■実は誰よりも命を救いたかった…父親の治療でBJと見せた、まさかの共闘

 キリコが“生”に対して深い葛藤を抱えていることが描かれるのが、先にも紹介した彼の父親の治療を巡るエピソード「弁があった!」である。

 原因不明の激しい呼吸困難に苦しむキリコの父親。もはや手の施しようがない状況だと判断したキリコは、自らの手で父親を安楽死させようと決意する。

 その矢先、キリコの妹・ユリから手術依頼を受けたB・Jが、原因を探るべく手術を開始する。しかし、キリコは過去に3度にわたり手術をしても原因が分からなかったことから、B・Jの試みは意味がないと強く反発するのであった。

 手術を開始したものの、なかなか原因を特定できずに苦悩するB・J。「あとは俺に任せろ」と、安楽死の処置を迫るキリコを制しながら、B・Jは気官内に空気を送るという方法を試す。その結果、気官の弁から空気が漏れていることをついに突き止めた。

 これで助けられると喜ぶB・Jだったが、時すでに遅く、苦しむ父親を救おうとしたキリコが、すでに毒を注射していた。

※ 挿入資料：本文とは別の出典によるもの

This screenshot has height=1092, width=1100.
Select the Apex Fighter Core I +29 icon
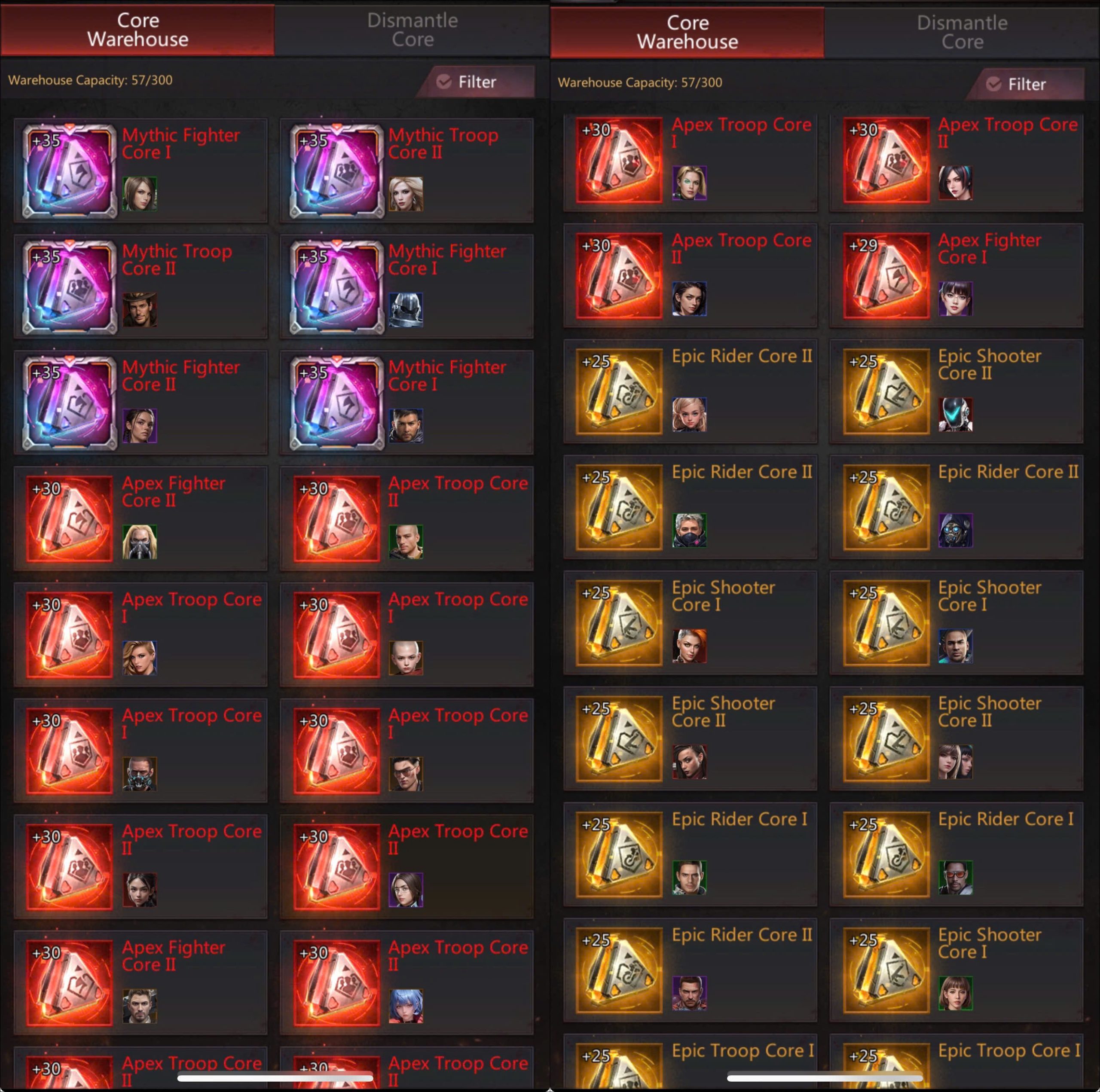tap(886, 275)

父親はそのまま息を引き取り、キリコの行為に激高したB・Jは彼を殴りつけ、「命をなんだと思ってやがるんだ!!」と叫ぶのである。

 原因が分かるのがあと1歩早ければ父親は救われたかもしれない、あまりにも悲しい結末だ。最後は自らの手で父親の命を奪ってしまったキリコだが、そこには愛する父親だからこそ自分の手で安らかに送ってやりたいという、彼の葛藤が伝わるエピソードだった。

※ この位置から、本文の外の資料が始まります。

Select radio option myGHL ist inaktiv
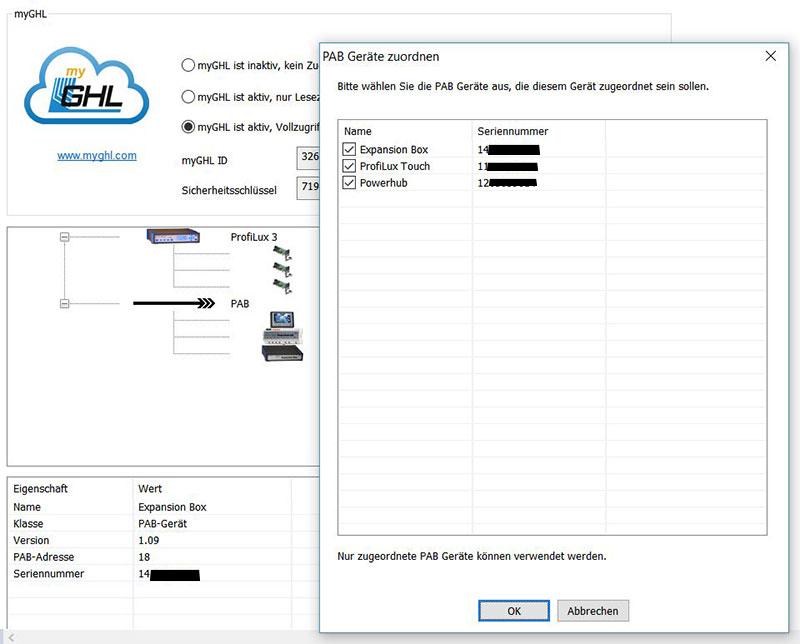 coord(187,64)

■「おれだって医者だ」治せる患者を救うために奔走する姿も

 “死神”のイメージが強いキリコだが、彼が患者を助けるために奔走したエピソードもある。

 たとえば、貨物船の船内で蔓延した謎の病原菌を巡る「恐怖菌」のエピソードにて、B・Jがキリコのことを「この男は『死に神の化身』と呼ばれてる殺し屋だ!」と紹介する場面がある。それに対してキリコは、「おれだって殺してばかりはいやしない なおせる相手ならなおすよ やせてもかれても一応は医者だからな」と静かにつぶやき、治療に肯定的な姿勢を見せている。

 また、エピソード「死への一時間」では、キリコの毒薬を誤って飲んでしまった女性をB・Jと協力して助ける姿が描かれる。

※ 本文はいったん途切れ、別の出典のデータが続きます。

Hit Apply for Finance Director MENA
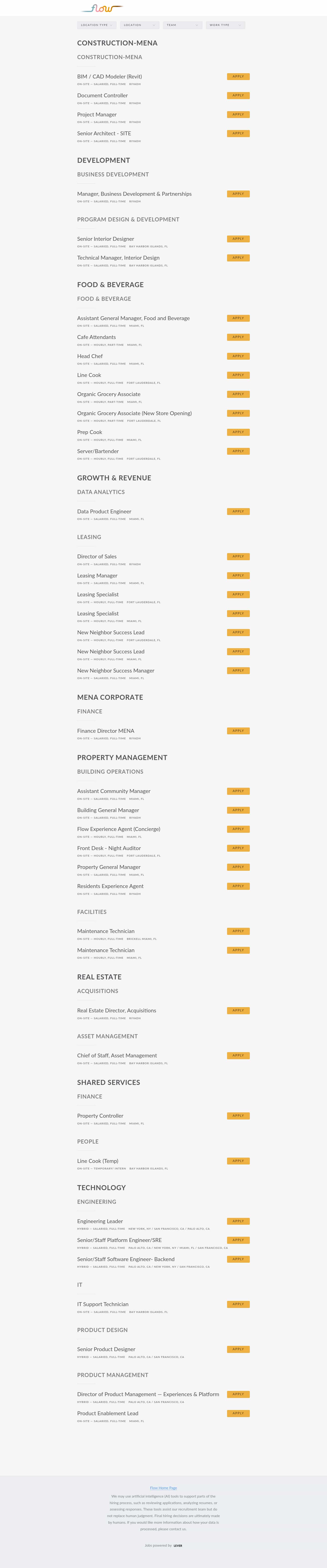327x1568 pixels. 238,730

 あと2分で患者が死んでしまうという極限状況の中、B・Jとともに手術を成功させ、女性の命を汗だくになって救ったキリコ。その後、B・Jから「殺すのと助けるのと気分はどっちがいい?」とB・Jに問われ、「ふざけるな おれも医者のはしくれだ」「命が助かるにこしたことはないさ……」と、本音を漏らすのであった。

 こうした言動を見ると、キリコは安楽死という手段を選びながらも、その根底には医者として人の命を救いたいという強い信念が見えるのだ。

 

 助からないと分かっている患者に安楽死を施すドクター・キリコ。最後に、「二人の黒い医者」でキリコが発した、彼が持つ死生観を象徴するセリフを紹介したい。

 「生きものは死ぬ時には自然に死ぬもんだ……それを人間だけが………無理に生きさせようとする」「どっちが正しいかね」

 安楽死は現代の日本では法的に認められていないものの、キリコの行為には大いに考えさせられる。人間の死はどうあるべきか——キリコは、この重いテーマを読者に投げかける『ブラック・ジャック』に不可欠な大きな存在なのだ。